The terrain began to change. The bare rolling hills gave way to trees with smooth twisting branches and then steeper cliffs with tall pine trees. This felt familiar, and when the transport stopped again, I jumped out. As I remembered it, the trail to Braide Wood took a few hours of aggressive hiking. I muttered about the transportation system in this world. Tara had once explained that each clan kept the transport stations some distance from their villages as a barrier of time and space. Convenience and speed weren’t a high priority among most of the People of the Verses.
I rummaged in my pack and was relieved to find my water bottle. As I straightened, a plop of water hit my head. Must be early afternoon already. I groaned and pulled out a rain poncho from my hiking supplies, settling it over me and my pack before starting up the trail. I heard rustling sounds deep in the woods and made sure the poncho didn’t get in the way of my sword hilt.
It would have been a nice walk if I hadn’t been wondering where Mom was, what was wrong with Lyric, and whether so
mething dangerous would jump out at me around the next bend. I jogged some of the way, slowing when the path angled upward. I wasn’t 100 percent positive this was the right trail, but I was committed now. If I didn’t find Braide Wood within a few hours, I would hike back to the transport.
I had brought some food along and could have stopped for lunch along the trail, but urgency drove me onward. Tristan had pledged friendship to our family. He would help me rescue Mom.
The rocks grew slippery, and as I reached a high ridgeline, nothing looked particularly familiar. Trees were trees. The rain felt cold as a few drops hit my nose, and I shivered. I might be completely lost. As I rounded a curve, the roofs of Braide Wood spread out below me.
Kieran and I had approached from a different direction the first time I had come here. I hadn’t appreciated how big the village was. It took me a moment to get my bearings, but I figured out which house was Tristan’s and worked my way down the path toward it.

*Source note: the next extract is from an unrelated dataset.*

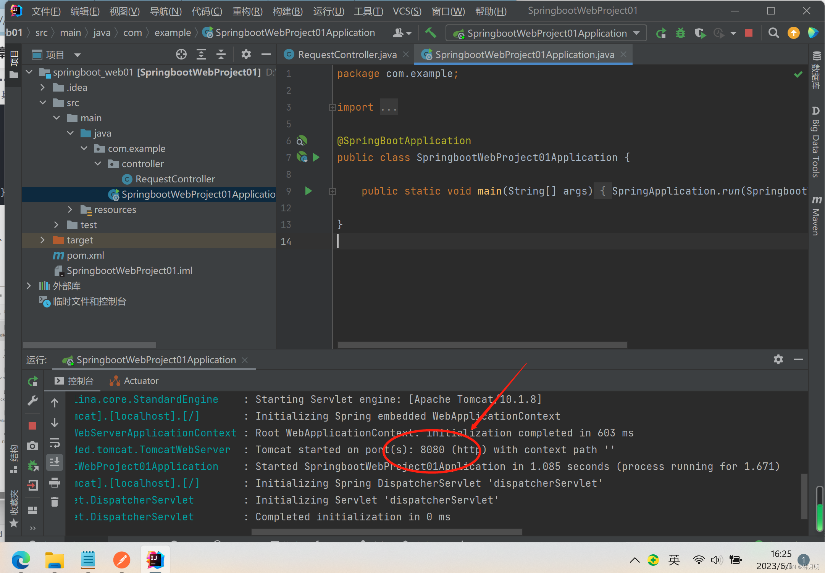This screenshot has width=825, height=573.
Task: Switch to RequestController.java tab
Action: [347, 55]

The first thing I noticed was the silence. The afternoon rain was letting up, so I expected to see children running between the log homes, laughing and distracting themselves from chores. The last time I was here, several people left their doors open or called to each other from their porches. Lots of the men and women were probably working down at Morsal Plains, planting or harvesting, or trying to restore the poisoned land. Yet there should have been some activity.
Every door was closed. Cold bumps rose on my arms.
Our city zoo had a prairie dog exhibit that boasted a whole town full of hills and tunnels. On one of my visits, the zoo volunteer demonstrated how some of the prairie dogs stayed on guard and when they sensed danger, warned the others. She pulled a fake hawk across the ceiling of the exhibit. As the shadow fell, a whistle went up and all the prairie dogs disappeared into their burrows with a flash of brown fur. The resulting emptiness was exactly how Braide Wood felt to me.